Task directions –
Copy exactly the lines starting at the one that contains "Click the product title text" and running through the end of the material below. Exclude any pictures.
━━━ Data extract
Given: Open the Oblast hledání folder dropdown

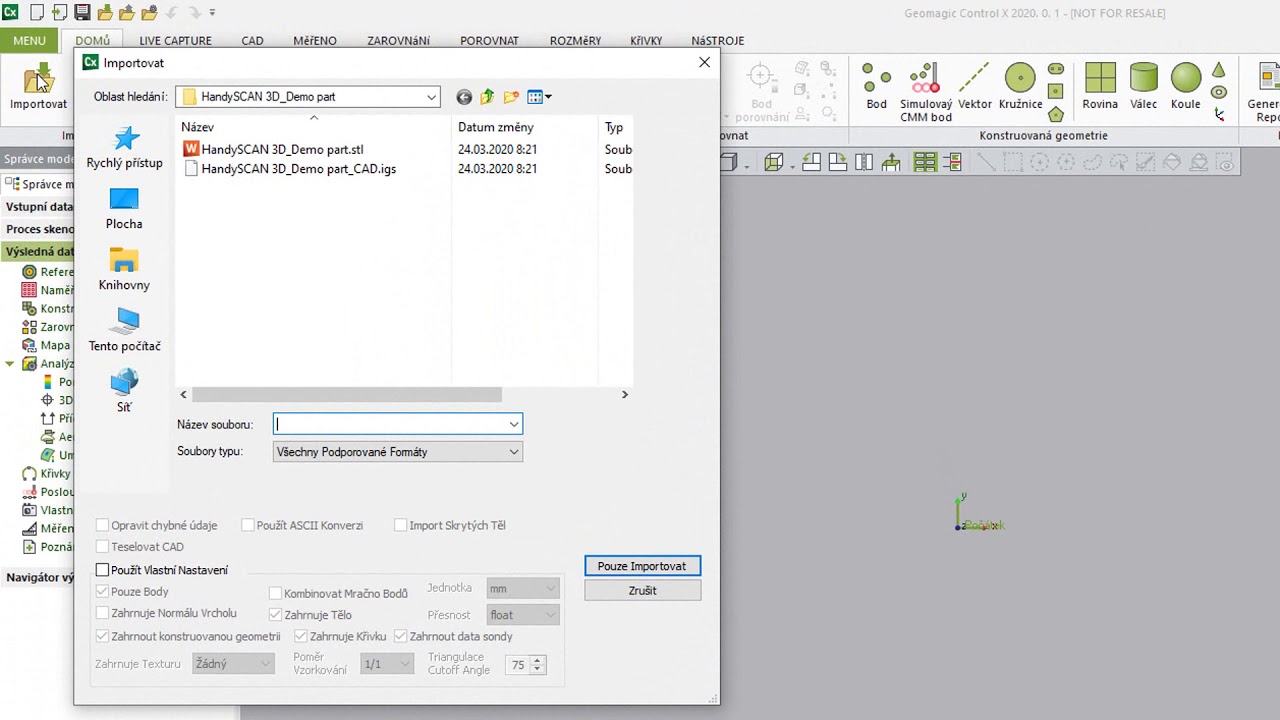Looking at the screenshot, I should click(431, 97).
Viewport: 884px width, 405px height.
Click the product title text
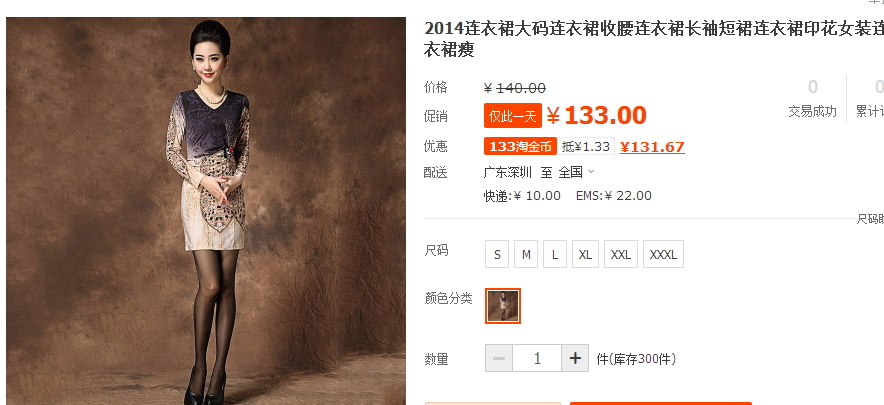coord(653,38)
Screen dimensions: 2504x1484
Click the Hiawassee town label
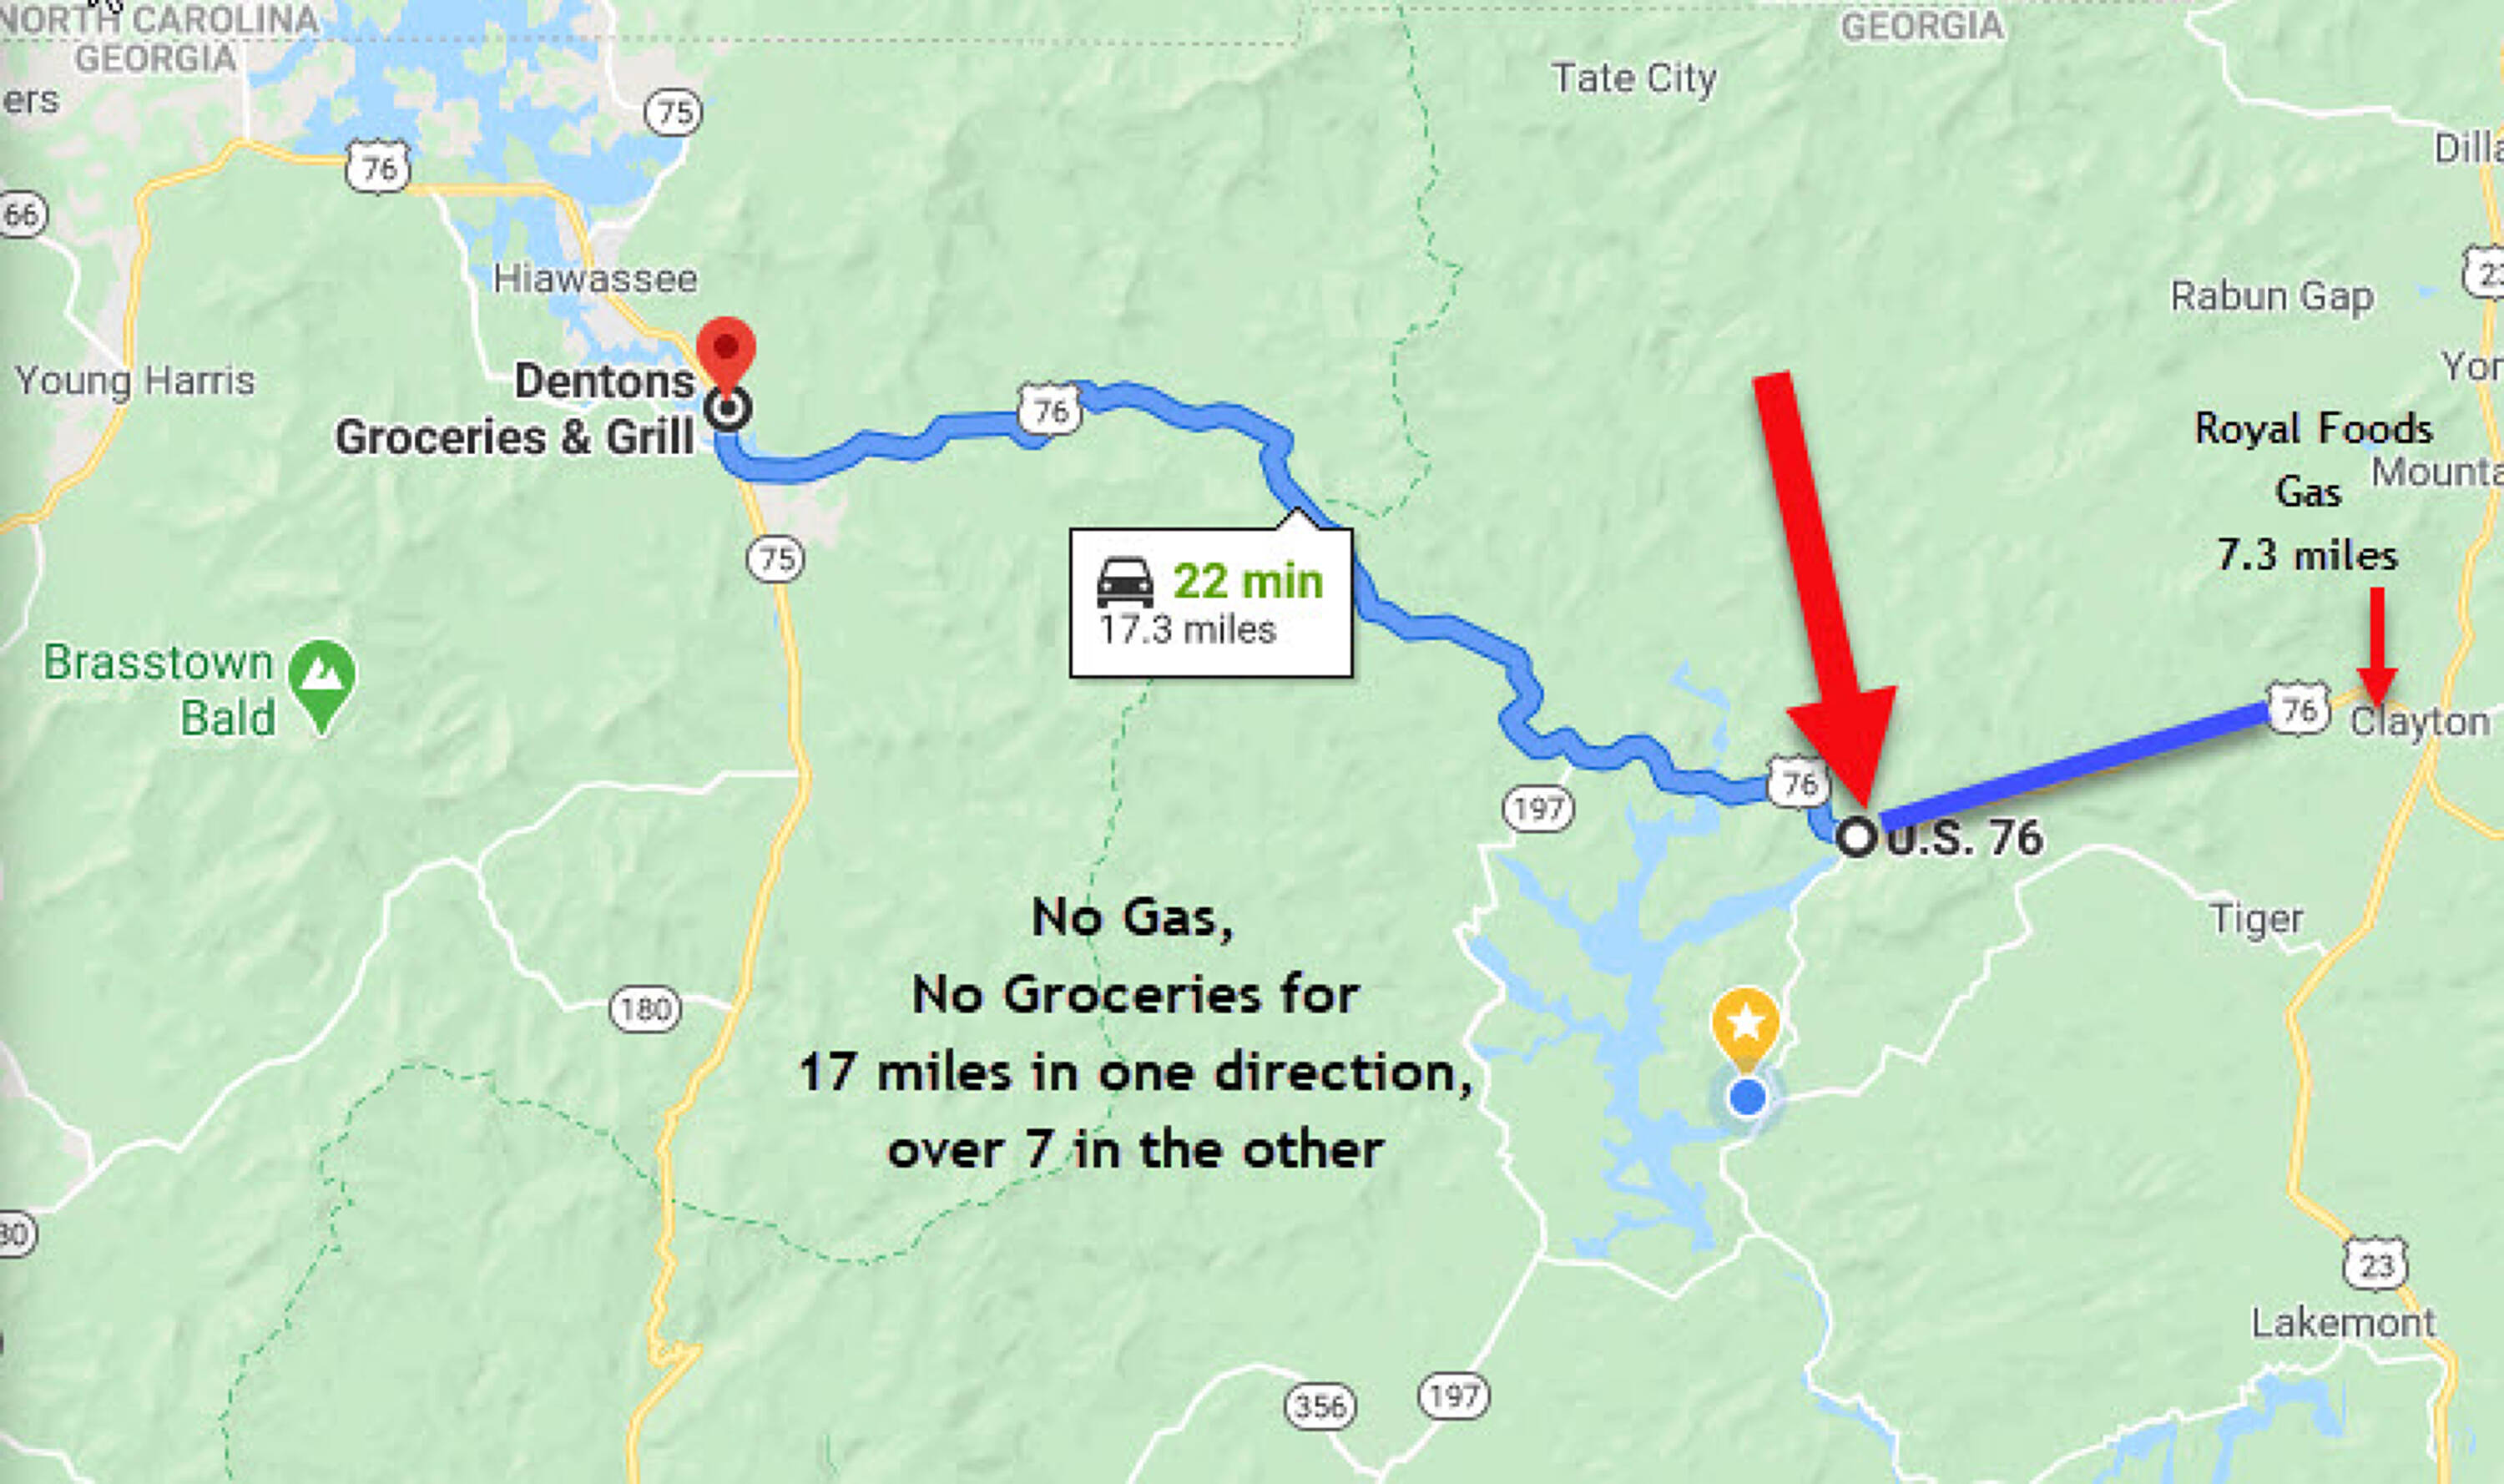[596, 278]
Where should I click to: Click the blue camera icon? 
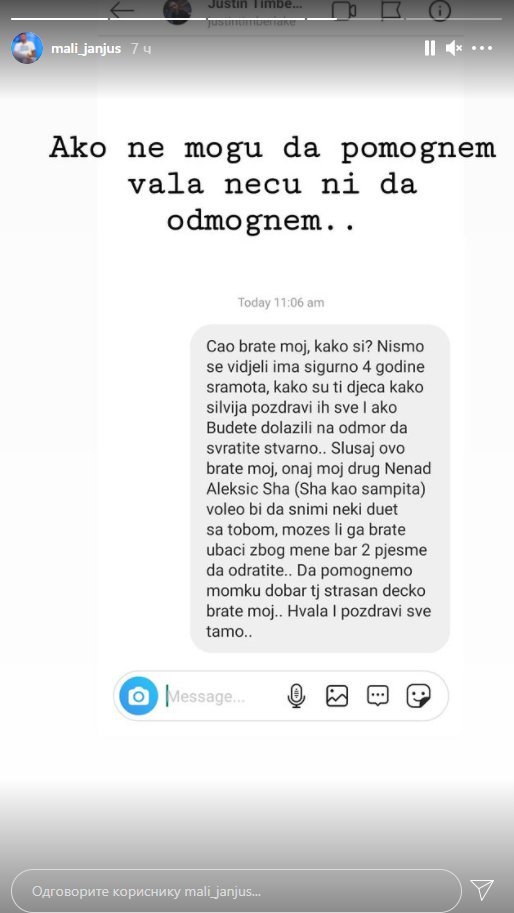(x=139, y=696)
━━━━━━
Your solution –
Click the product title text
coord(653,38)
Screen dimensions: 2504x1484
Click the Hiawassee town label
[596, 278]
Where should I click to: Click the blue camera icon? 
(x=139, y=696)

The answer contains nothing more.